Data records Block Start

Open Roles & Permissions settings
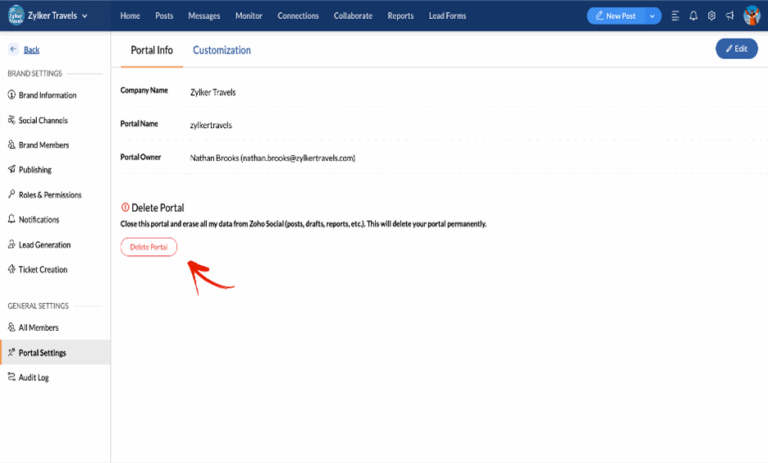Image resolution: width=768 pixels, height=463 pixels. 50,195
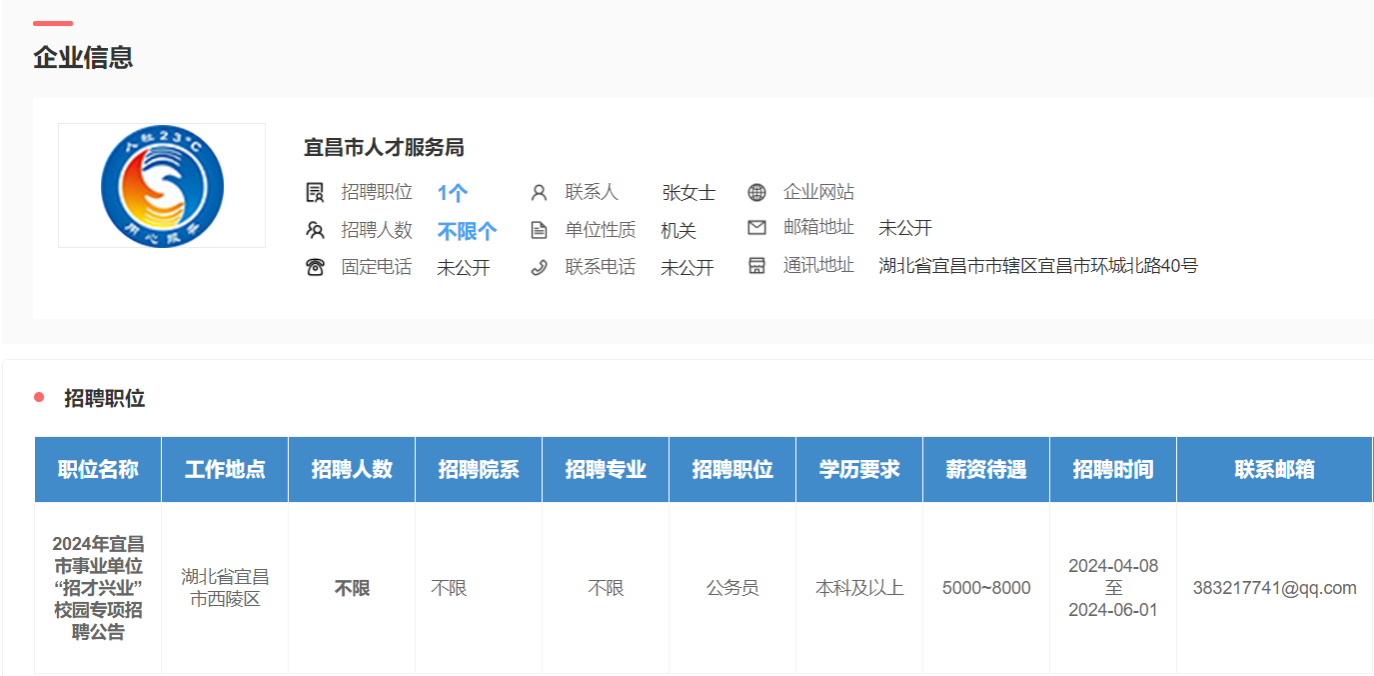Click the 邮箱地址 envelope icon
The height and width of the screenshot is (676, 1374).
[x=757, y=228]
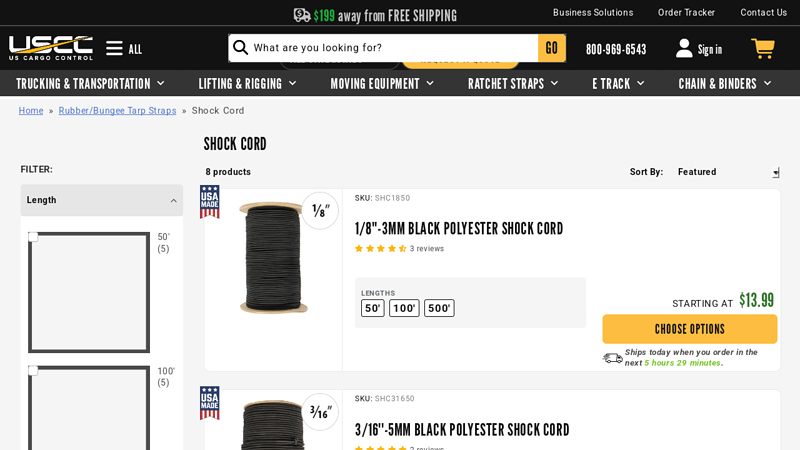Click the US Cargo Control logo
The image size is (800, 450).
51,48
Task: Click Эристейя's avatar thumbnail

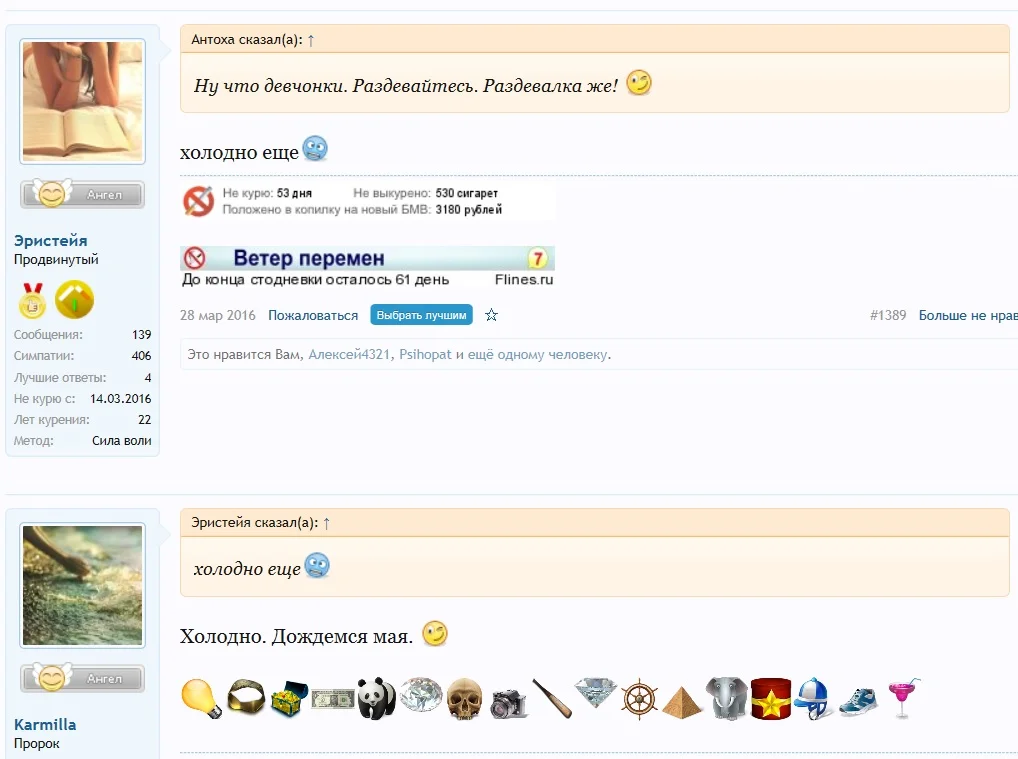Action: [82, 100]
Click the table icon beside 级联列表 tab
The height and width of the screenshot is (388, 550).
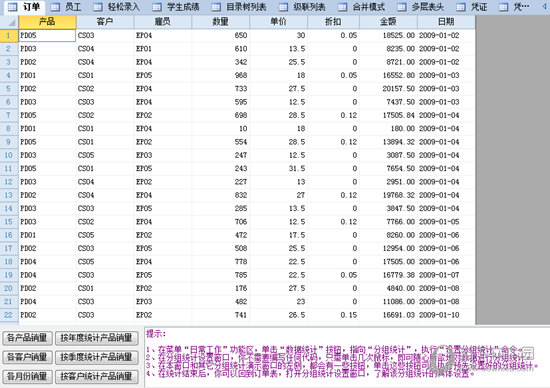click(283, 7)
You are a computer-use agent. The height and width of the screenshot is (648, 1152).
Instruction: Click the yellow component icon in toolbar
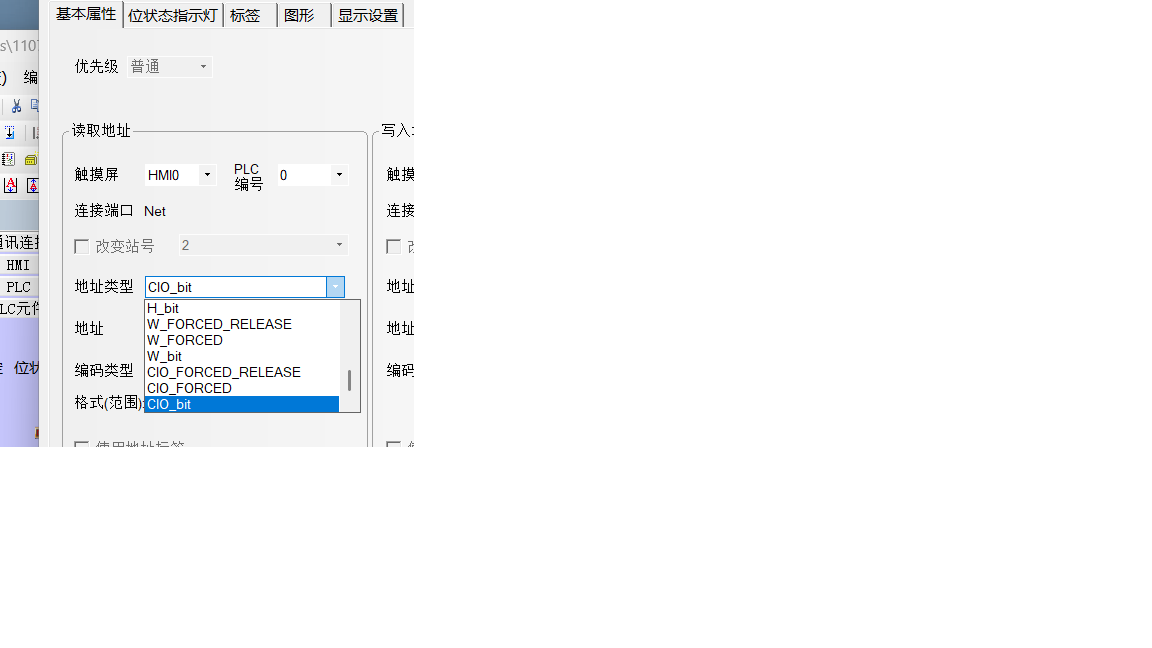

Data records Block End

* _Task brief_
What is needed is every record above, restated word for word, with the pictures left out.

* _Response box_
Open Roles & Permissions settings
Image resolution: width=768 pixels, height=463 pixels. 50,195
Click the 邮箱地址 envelope icon
The height and width of the screenshot is (676, 1374).
[x=757, y=228]
Click the US Cargo Control logo
The image size is (800, 450).
51,48
Task: Click Эристейя's avatar thumbnail

Action: [82, 100]
Click the table icon beside 级联列表 tab
The height and width of the screenshot is (388, 550).
click(283, 7)
You are a computer-use agent. The height and width of the screenshot is (648, 1152).
Instruction: Click the yellow component icon in toolbar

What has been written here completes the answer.